L’Apocalypse, p. 61s

 

           C’est bien du culte dont il est question dans cette vision de Dieu trônant sur sa création dont les éléments se retrouvent clairement, la terre, symbolisée par les quatre animaux, le ciel et la terre : la voix des animaux chante un cantique qui, emprunté au prophète Ezéchiel, occupe une place centrale dans les liturgies chrétiennes aussi haut qu’on puisse remonter dans le temps. On appelle habituellement Sanctus cette acclamation par référence à sa version latine. Cite-t-on d’après le grec : on parlera du Trisagion, exactement Trois fois saint ; en hébreu  Qedousha, saint. Mais le plus remarquable est de trouver la Qedousha déjà dans les liturgies juives qui remontent plus haut dans le temps que l’époque de la rédaction de l’Apocalypse.

            Il faut regarder cela de plus près : les prières de la liturgie matinale de la synagogue forment trois bénédictions. La première est appelée Yotser, Créateur. Elle bénit Dieu en tant que Créateur. Or, la création y est évoquée par le moyen du symbolisme des quatre animaux d’Ezéchiel, et la prière culmine en mentionnant le culte rendu au Dieu créateur et qui s’exprime par le chant de la Quedousha.
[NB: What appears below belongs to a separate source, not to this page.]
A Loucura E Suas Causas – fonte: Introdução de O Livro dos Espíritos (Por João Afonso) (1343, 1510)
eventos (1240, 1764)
            La coïncidence est trop belle pour être fortuite : le culte céleste dont parle l’Apocalypse, dans ce chapitre 4, s’inspire évidemment d’un culte terrestre dont la liturgie est empruntée par le christianisme au judaïsme dont il est issu. L’Apocalypse nous propose ainsi une interprétation très valorisante de la liturgie de l’Eglise en nous la présentant comme célébrée au ciel, sans doute faut-il comprendre que son origine est céleste. S’adressant à des communautés chrétiennes souvent faibles et menacées, la vision leur ouvre le ciel. Alors on peut voir que Dieu, dans toute sa gloire, n’est pas adoré avec d’autres mots, ni d’autres chants que ceux qui composent les habituelles liturgies.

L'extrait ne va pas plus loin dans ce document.